Rental services which charge a fee will automatically have less access to consumers. Therefore they must work harder to keep technology current, make the service affordable and provide just the right experience to keep users coming back. Napster now faces competition from a number of sources, including companies that sell songs individually without a subscription fee. Analysis and Conclusion In analyzing the Napster experience, moral characterization of the company as “good” or “bad” should be avoided. These terms have been attached to the company by self-interested parties since its inception.
At times, the rhetoric became very loud and very public. What gets lost in the characterizations are the potential lessons learned by carefully weighing what Napster did right and what it did wrong. The P2P networks developed by Napster are now among the most popular application programs. They are now used in a host of industries to exchange information. There is an ongoing concern about security of information in these networks, but programmers are continuing to work on ways to make them more secure. As successful as P2P was for Napster, critics point out other weaknesses.
For example, it is well known that the majority of users on a swapping service will take far more than they contribute to the service.
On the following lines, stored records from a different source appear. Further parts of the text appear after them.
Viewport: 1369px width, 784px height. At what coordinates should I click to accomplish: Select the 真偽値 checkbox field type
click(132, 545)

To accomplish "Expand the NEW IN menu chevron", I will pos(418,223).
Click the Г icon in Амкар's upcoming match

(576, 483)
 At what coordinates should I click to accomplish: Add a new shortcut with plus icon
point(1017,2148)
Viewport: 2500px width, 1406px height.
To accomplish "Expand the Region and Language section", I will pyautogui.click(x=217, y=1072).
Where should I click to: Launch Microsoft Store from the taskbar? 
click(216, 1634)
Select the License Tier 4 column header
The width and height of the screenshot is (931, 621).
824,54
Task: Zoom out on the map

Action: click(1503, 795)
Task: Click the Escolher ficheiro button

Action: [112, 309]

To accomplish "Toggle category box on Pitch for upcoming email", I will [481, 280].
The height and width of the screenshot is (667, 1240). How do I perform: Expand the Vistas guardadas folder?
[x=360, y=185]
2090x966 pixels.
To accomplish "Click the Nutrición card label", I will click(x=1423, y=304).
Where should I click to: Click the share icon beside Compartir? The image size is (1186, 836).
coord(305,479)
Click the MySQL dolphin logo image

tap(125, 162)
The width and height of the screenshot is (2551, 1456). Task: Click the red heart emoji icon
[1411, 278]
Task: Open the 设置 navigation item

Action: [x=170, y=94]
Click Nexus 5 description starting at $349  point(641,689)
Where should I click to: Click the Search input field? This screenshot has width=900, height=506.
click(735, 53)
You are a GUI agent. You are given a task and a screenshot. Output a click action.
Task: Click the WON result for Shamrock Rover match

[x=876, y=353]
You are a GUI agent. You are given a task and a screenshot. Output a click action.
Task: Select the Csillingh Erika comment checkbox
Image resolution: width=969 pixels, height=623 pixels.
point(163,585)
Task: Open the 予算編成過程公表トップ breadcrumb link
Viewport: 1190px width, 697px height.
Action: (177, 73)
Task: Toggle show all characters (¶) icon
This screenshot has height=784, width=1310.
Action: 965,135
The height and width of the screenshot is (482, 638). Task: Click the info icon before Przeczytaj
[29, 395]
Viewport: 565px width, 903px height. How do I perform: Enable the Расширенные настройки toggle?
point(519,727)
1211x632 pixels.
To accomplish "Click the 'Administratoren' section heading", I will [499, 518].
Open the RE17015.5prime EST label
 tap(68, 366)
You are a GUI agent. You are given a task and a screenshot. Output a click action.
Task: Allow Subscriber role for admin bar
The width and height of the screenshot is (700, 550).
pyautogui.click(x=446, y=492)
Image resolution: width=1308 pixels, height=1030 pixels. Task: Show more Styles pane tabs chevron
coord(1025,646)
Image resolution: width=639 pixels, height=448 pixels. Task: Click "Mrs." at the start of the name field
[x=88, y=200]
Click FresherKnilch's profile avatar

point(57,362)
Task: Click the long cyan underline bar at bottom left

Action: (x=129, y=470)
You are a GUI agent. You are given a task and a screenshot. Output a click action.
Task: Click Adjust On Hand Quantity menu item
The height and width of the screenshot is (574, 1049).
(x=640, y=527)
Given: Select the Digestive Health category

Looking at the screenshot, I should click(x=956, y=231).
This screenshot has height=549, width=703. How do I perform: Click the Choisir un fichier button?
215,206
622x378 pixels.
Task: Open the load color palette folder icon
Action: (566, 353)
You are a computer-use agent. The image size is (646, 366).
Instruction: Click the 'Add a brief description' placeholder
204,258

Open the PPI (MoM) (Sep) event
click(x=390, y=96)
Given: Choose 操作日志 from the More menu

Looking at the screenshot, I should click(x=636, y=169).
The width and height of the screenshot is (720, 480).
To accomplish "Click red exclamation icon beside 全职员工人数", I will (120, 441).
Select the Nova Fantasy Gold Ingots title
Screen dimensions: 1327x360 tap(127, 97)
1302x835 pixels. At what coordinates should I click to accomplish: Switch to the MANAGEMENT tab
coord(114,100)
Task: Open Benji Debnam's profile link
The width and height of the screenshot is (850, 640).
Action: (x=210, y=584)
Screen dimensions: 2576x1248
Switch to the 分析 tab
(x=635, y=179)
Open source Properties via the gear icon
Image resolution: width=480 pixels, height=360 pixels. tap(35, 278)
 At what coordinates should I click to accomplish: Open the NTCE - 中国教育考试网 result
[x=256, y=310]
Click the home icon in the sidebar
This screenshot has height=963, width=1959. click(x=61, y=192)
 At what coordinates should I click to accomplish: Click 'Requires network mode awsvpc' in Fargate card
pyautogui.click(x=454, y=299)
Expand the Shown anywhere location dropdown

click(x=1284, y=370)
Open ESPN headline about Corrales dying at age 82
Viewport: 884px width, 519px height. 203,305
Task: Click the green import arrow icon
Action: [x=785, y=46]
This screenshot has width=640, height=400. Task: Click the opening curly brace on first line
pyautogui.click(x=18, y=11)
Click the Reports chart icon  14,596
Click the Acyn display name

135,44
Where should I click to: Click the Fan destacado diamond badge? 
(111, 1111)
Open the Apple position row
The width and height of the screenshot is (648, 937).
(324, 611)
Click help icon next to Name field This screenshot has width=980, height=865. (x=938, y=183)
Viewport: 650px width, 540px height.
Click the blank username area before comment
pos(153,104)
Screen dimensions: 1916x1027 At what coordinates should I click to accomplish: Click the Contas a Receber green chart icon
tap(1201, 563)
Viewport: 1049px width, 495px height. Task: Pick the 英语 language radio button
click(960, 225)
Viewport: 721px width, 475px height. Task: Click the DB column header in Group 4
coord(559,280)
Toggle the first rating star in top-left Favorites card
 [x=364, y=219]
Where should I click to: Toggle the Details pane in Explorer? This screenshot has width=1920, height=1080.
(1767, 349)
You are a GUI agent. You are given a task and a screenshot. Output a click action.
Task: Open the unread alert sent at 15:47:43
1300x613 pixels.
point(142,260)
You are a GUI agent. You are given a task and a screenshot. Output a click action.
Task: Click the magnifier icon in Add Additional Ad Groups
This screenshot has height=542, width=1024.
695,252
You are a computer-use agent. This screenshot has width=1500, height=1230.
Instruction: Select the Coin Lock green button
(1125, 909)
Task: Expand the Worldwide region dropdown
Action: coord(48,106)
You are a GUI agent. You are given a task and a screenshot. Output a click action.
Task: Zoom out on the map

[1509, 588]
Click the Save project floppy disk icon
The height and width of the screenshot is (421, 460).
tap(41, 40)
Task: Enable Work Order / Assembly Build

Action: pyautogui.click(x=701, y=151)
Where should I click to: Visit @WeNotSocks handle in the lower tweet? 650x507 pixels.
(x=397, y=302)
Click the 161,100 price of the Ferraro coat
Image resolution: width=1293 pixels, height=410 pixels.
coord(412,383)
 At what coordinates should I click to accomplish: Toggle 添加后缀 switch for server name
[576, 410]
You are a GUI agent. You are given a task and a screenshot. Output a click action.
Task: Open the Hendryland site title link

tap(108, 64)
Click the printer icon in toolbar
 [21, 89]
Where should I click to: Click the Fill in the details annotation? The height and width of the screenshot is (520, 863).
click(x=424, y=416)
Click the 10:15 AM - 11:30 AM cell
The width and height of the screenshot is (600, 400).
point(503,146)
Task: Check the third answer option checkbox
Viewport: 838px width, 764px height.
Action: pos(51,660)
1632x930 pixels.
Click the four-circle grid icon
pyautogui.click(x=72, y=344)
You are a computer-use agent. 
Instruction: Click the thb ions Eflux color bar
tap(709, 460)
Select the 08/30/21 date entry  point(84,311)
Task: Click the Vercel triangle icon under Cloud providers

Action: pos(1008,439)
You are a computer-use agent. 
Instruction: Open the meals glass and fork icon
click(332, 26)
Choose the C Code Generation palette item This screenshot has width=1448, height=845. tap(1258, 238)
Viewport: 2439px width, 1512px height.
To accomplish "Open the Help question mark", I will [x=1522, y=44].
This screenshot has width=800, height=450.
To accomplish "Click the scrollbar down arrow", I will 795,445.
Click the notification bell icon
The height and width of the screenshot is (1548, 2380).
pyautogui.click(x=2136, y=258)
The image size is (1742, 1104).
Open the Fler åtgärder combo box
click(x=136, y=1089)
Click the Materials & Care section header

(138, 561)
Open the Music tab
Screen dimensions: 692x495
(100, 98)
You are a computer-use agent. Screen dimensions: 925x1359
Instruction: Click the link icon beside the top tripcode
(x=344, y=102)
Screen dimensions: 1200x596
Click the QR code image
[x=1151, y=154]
A system of incentives for contributors could have better ensured full participation and consistent growth of the company. In this area and others, early Napster management was lacking. Napster had the foresight to see the legal problems that might arise, but did not have an effective plan to deal with them. Because of the lack of business planning, a series of events was set into motion that resulted in the company being shut down only two years after it opened.
Having plans to deal with unexpected success is just as important as having plans to deal with unexpected failure (Altman, 2007). In the unpredictable e-business climate, the effects of not having these plans are magnified. The new corporate version of Napster bears little resemblance to its predecessor. The new Napster works closely with the record and software industries; it has improved its marketing plan and has taken a more traditional approach to E-commerce. While Napster reorganized as a subscription service several other players emerged in the digital music marketplace.
Itunes, Yahoo Music and others have made inroads into the market by providing specialized services at a reasonable cost. The good news for Napster is that the digital music marketplace is exploding with no slowdown in sight. The original free Napster service was doomed to failure. Legal issues overwhelmed the company. Still, those problems alone did not have to prove fatal. If Napster had been planned better those problems could have been mitigated. It is highly unlikely that the service could have remained free, but it is very possible that some accommodation short of bankruptcy could be made.
As it is, the Napster experience shows the importance of planning in an E-business environment. Planning, in this context, includes anticipating the market, anticipating legal issues, having effective funding and marketing strategies, and staying at the cutting edge of technology. Even well-planned companies fail in E-business, but those who are not well planned face certain failure.